Background: Histology restricted genetic predisposition testing of ovarian carcinoma patients is a topic of debate as the prevalence of BRCA1/2 pathogenic variants (PVs) in various histological subtypes is ambiguous. Our primary aim was to investigate the proportion of germline BRCA1/2 PVs per histological subtype. Additionally, we evaluated (i) proportion of somatic BRCA1/2 PVs and (ii) proportion of germline PVs in other ovarian carcinoma risk genes.

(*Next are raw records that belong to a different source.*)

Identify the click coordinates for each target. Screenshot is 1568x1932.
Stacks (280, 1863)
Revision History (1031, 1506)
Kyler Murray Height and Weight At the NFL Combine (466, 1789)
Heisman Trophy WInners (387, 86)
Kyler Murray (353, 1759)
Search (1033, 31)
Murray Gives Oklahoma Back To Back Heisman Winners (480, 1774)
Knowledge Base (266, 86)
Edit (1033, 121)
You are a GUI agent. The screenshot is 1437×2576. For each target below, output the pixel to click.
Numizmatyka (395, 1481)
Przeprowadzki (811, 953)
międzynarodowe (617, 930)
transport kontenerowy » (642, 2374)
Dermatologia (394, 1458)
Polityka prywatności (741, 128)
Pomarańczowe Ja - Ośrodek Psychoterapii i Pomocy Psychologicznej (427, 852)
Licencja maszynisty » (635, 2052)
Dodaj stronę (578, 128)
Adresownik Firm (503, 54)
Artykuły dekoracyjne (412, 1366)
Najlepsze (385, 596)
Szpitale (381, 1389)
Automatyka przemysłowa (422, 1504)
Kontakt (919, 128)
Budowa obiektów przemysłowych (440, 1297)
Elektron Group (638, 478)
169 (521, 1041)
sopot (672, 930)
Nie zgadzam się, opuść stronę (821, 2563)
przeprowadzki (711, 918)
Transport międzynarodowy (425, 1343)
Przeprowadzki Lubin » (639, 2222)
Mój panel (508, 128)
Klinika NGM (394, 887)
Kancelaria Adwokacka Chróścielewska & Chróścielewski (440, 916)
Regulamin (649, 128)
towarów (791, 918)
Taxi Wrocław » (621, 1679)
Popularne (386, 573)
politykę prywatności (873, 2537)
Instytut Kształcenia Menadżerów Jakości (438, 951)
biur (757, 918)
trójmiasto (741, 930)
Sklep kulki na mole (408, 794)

Methods: PubMed, EMBASE and Web of Science were systematically searched and we included all studies reporting germline BRCA1/2 PVs per histological subtype. Pooled proportions were calculated using a random-effects meta-analysis model. Subsets of studies were used for secondary analyses. Results: Twenty-eight studies were identified. The overall estimated proportion of germline BRCA1/2 PVs was 16.8% (95% CI 14.6 to 19.2). Presence differed substantially among patients with varying histological subtypes of OC; proportions being highest in high-grade serous (22.2%, 95% CI 19.6 to 25.0) and lowest in clear cell (3.0%, 95% CI 1.6 to 5.6) and mucinous (2.5%, 95% CI 0.6 to 9.6) carcinomas. Somatic BRCA1/2 PVs were present with total estimated proportion of 6.0% (95% CI 5.0 to 7.3), based on a smaller subset of studies. Germline PVs in BRIP1, RAD51C, RAD51D, PALB2, and ATM were present in approximately 3%, based on a subset of nine studies. Conclusion: Germline BRCA1/2 PVs are most frequently identified in high-grade serous ovarian carcinoma patients, but are also detected in patients having ovarian carcinomas of other histological subtypes. Limiting genetic predisposition testing to high-grade serous ovarian carcinoma patients will likely be insufficient to identify all patients with a germline PV.